2. Create and Automate CHANGELOG.md
Create CHANGELOG.md in your project root. The key is to have the agent update it itself, as per the rule in CLAUDE.md.
# CHANGELOG.md
## 2024-03-25
- Reddit source parser complete (r/MachineLearning, r/LocalLLaMA).
- RSS feed parser implemented using the `feedparser` library.

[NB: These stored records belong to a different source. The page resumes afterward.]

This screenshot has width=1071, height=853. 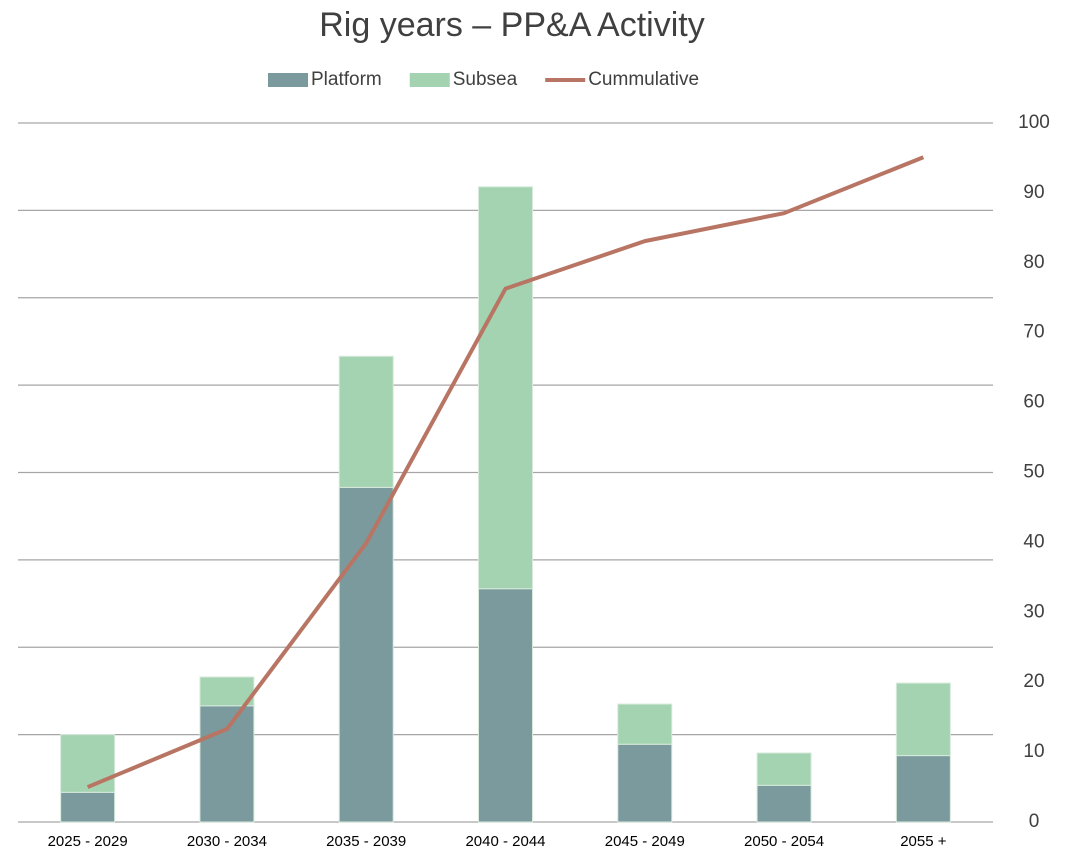 What do you see at coordinates (784, 842) in the screenshot?
I see `x-tick-label: 2050 - 2054` at bounding box center [784, 842].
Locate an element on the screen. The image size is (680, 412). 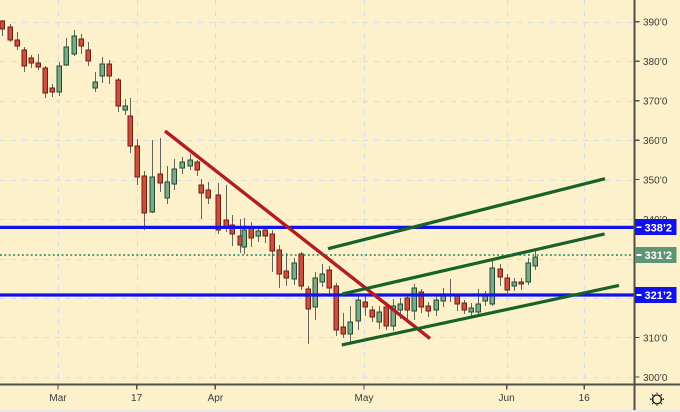
svg-text: 360’0 is located at coordinates (656, 142).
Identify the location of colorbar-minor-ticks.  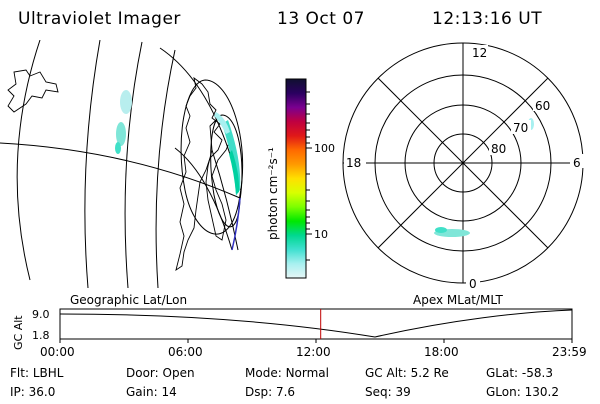
(308, 176).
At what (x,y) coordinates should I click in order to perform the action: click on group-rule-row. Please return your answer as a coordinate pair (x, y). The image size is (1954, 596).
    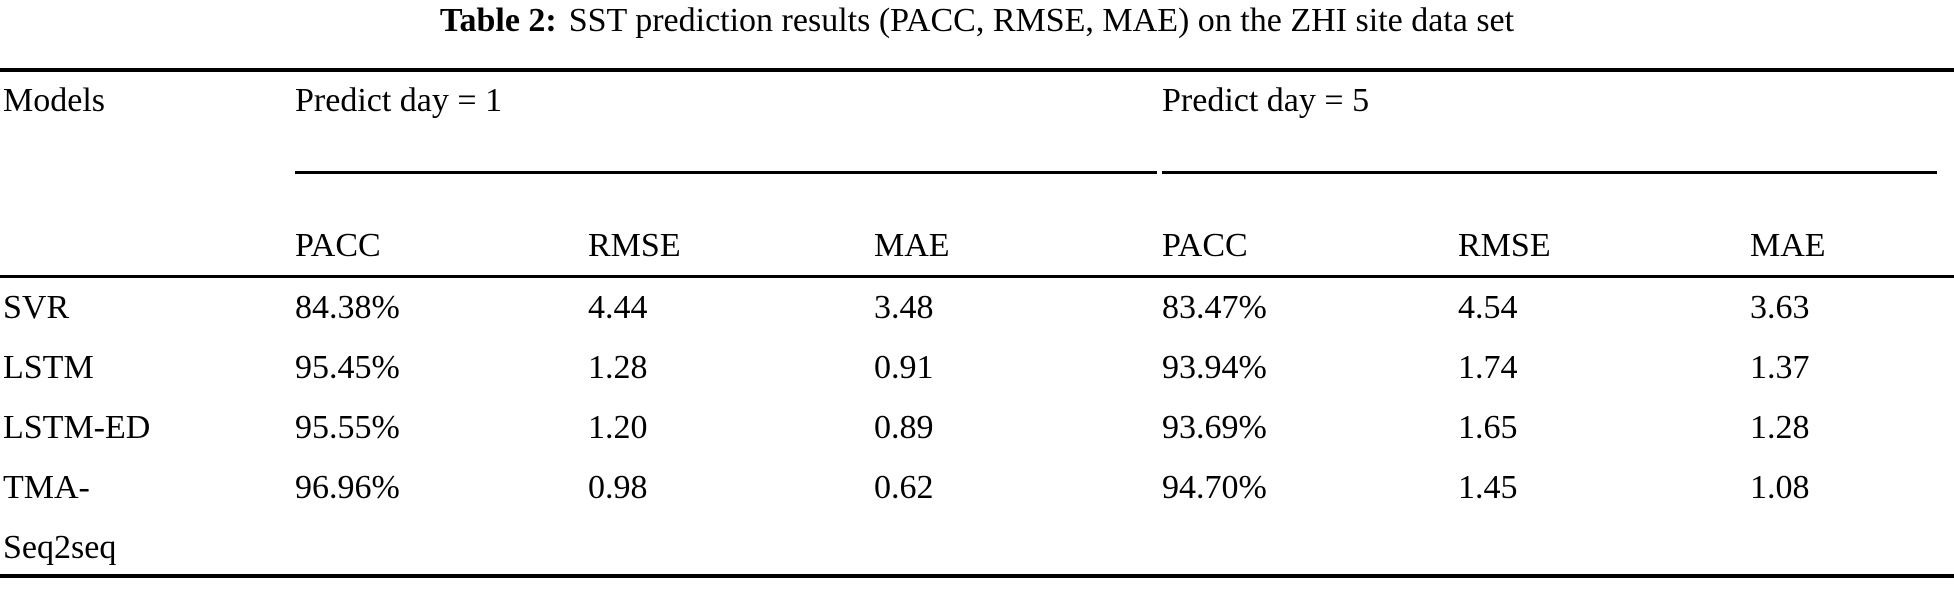
    Looking at the image, I should click on (977, 172).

- **Tried & Failed**: Direct Reddit scraping with BeautifulSoup → consistent 429 errors. Switched to using the Reddit API.
## 2024-03-24
- Refactored core HuggingFace Papers fetching pipeline for clarity.
- Added new deduplication logic (title similarity > 85% = duplicate).
- **Tried & Failed**: Simple URL matching for dedup → same paper appears with different URLs across sources, leading to duplicates. Title similarity is more robust.
3. Implement Your Own Ralph Loop
The formal ralph-loop tool from the research may not be publicly available yet, but you can implement the pattern manually. Define a strict, numerical completion condition and instruct Claude not to stop until it's met.
Your Prompt:
"Your goal is to refactor the
DataProcessorclass to be fully type-hinted and pass the MyPy check with--strict. Do not consider the task complete until the commandmypy --strict src/processor.pyreturns zero errors. If you hit a roadblock, document it in CHANGELOG.md and try a different approach. Keep working until the MyPy check is clean."
This creates a contractual agreement. The agent can't claim it's "done enough"—it's only done when the objective metric is achieved.